§ EXERCISE INPUT
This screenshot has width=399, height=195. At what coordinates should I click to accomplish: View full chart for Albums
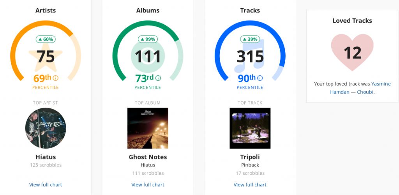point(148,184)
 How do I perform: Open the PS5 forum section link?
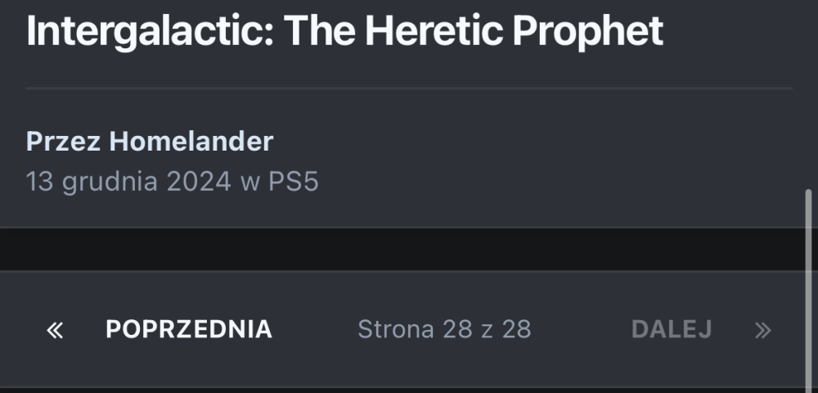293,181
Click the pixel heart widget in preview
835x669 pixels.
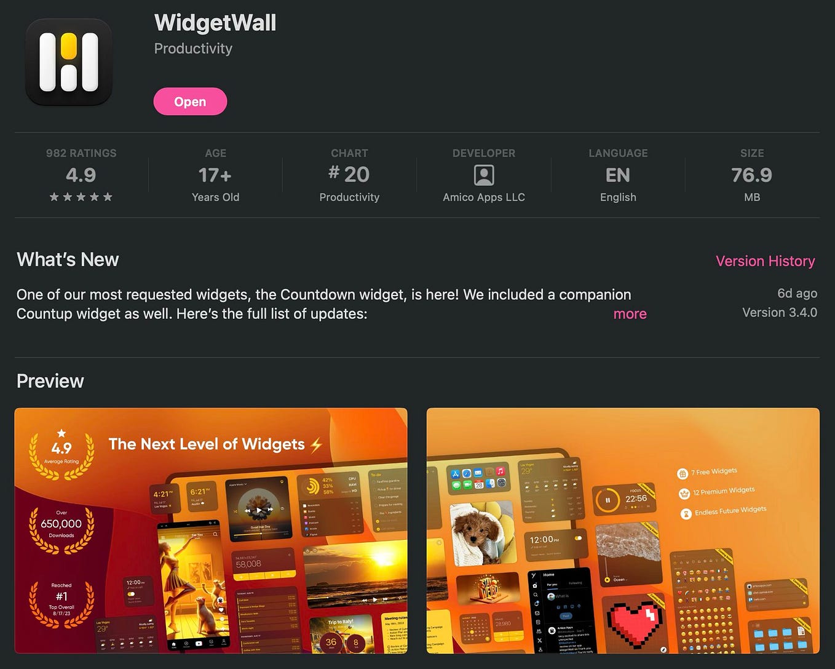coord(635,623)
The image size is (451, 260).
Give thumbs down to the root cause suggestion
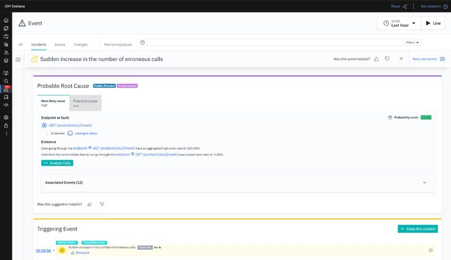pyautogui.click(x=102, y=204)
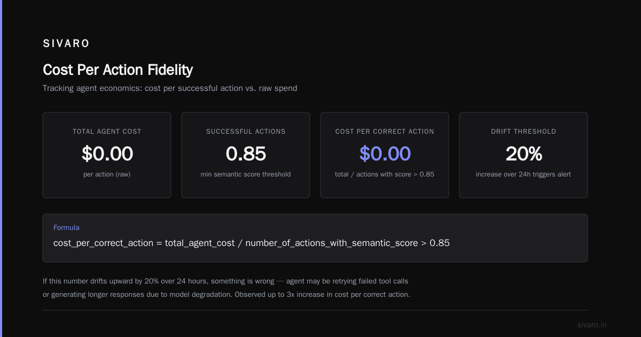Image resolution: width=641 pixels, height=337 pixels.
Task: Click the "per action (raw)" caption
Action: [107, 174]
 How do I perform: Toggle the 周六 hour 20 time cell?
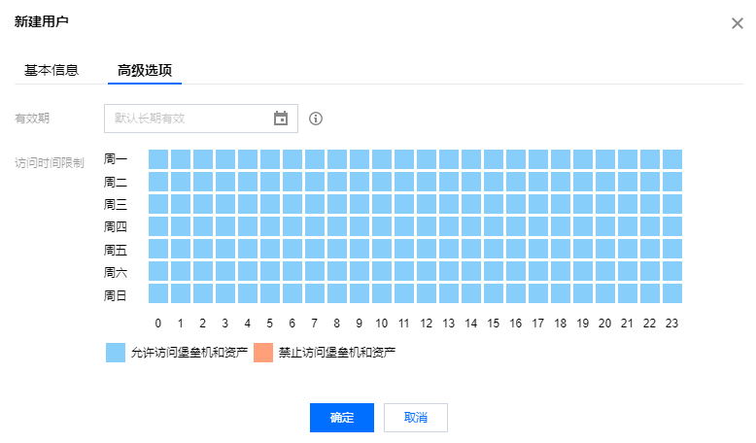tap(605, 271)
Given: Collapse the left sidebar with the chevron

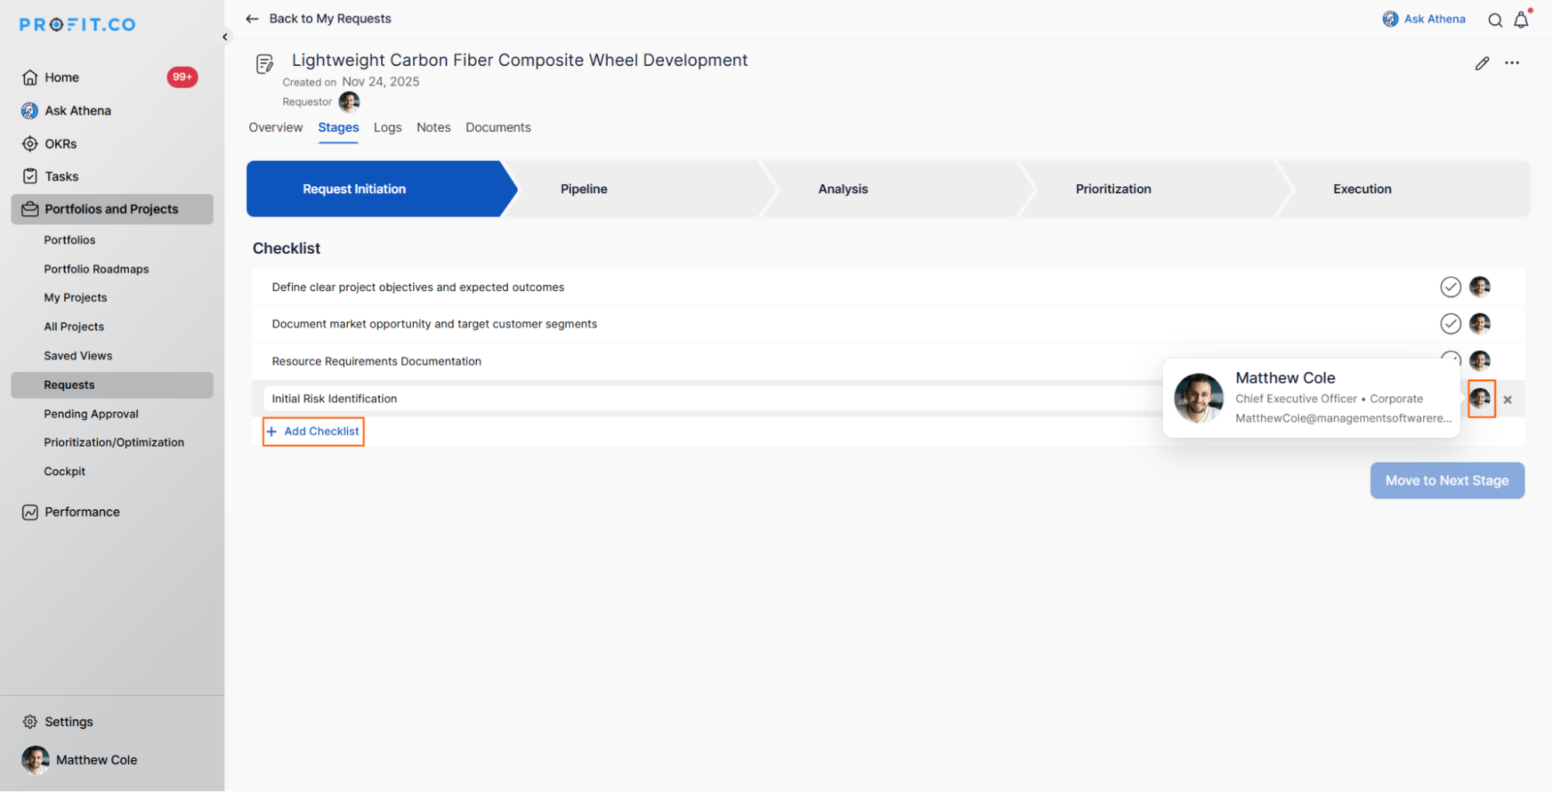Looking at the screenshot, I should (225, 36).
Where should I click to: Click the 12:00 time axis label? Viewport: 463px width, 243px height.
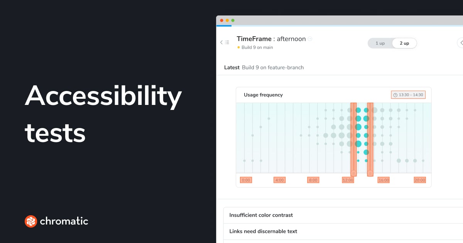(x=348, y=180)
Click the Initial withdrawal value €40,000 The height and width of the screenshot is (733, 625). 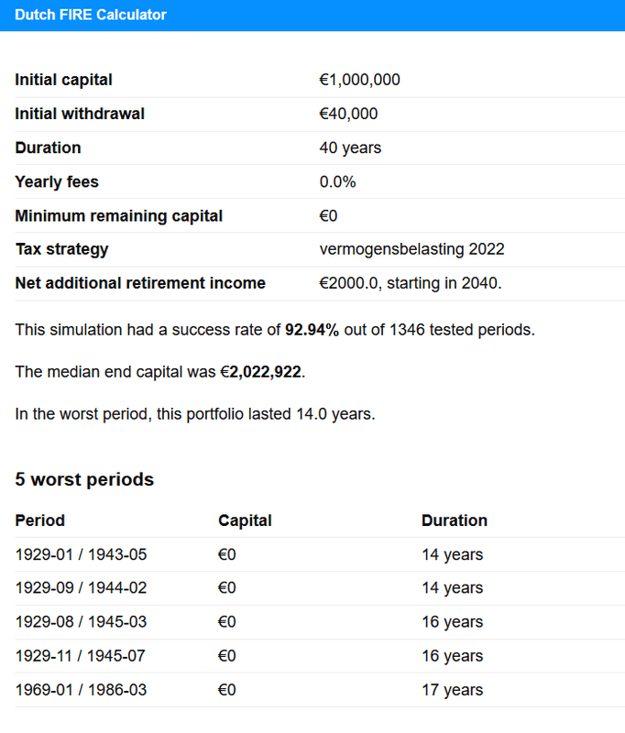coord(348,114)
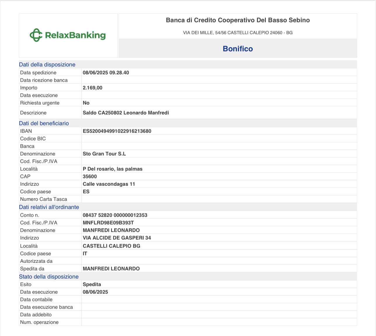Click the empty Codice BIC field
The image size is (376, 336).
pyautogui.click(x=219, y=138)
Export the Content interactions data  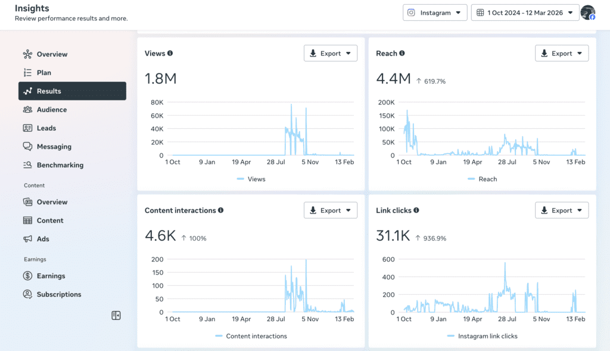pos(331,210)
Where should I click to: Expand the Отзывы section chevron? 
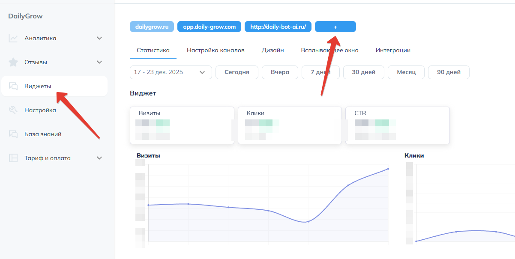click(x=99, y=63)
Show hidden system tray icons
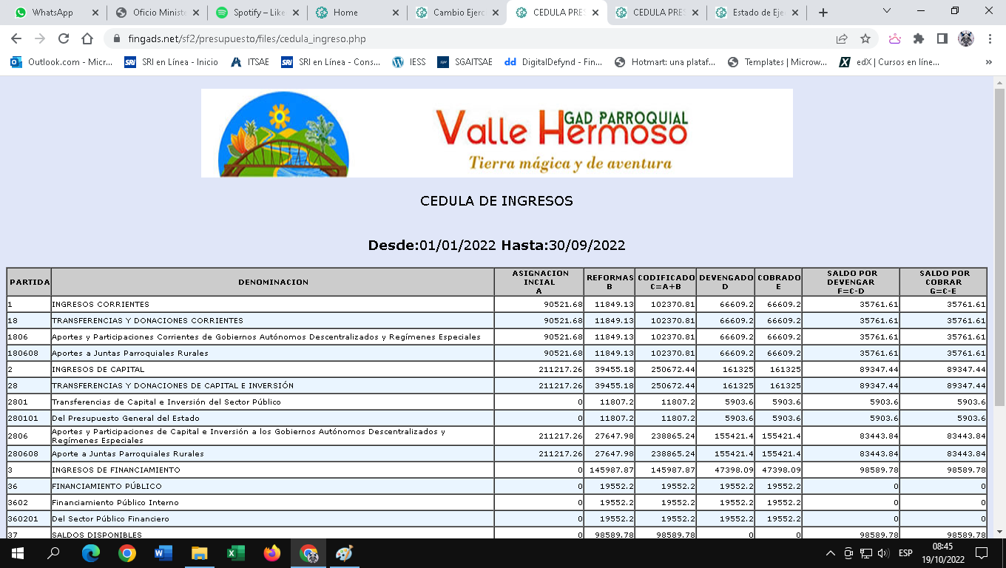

§ YOUR INSTRUCTIONS
Set down exactly the lines from the start of the records through the line containing "The image size is (451, 260).", both included, and omit the pictures.

§ RESULT BELOW
This screenshot has width=399, height=195. At what coordinates should I click to accomplish: View full chart for Albums
point(148,184)
 How do I perform: Open the PS5 forum section link?
293,181
Click the pixel heart widget in preview
835x669 pixels.
coord(635,623)
The image size is (451, 260).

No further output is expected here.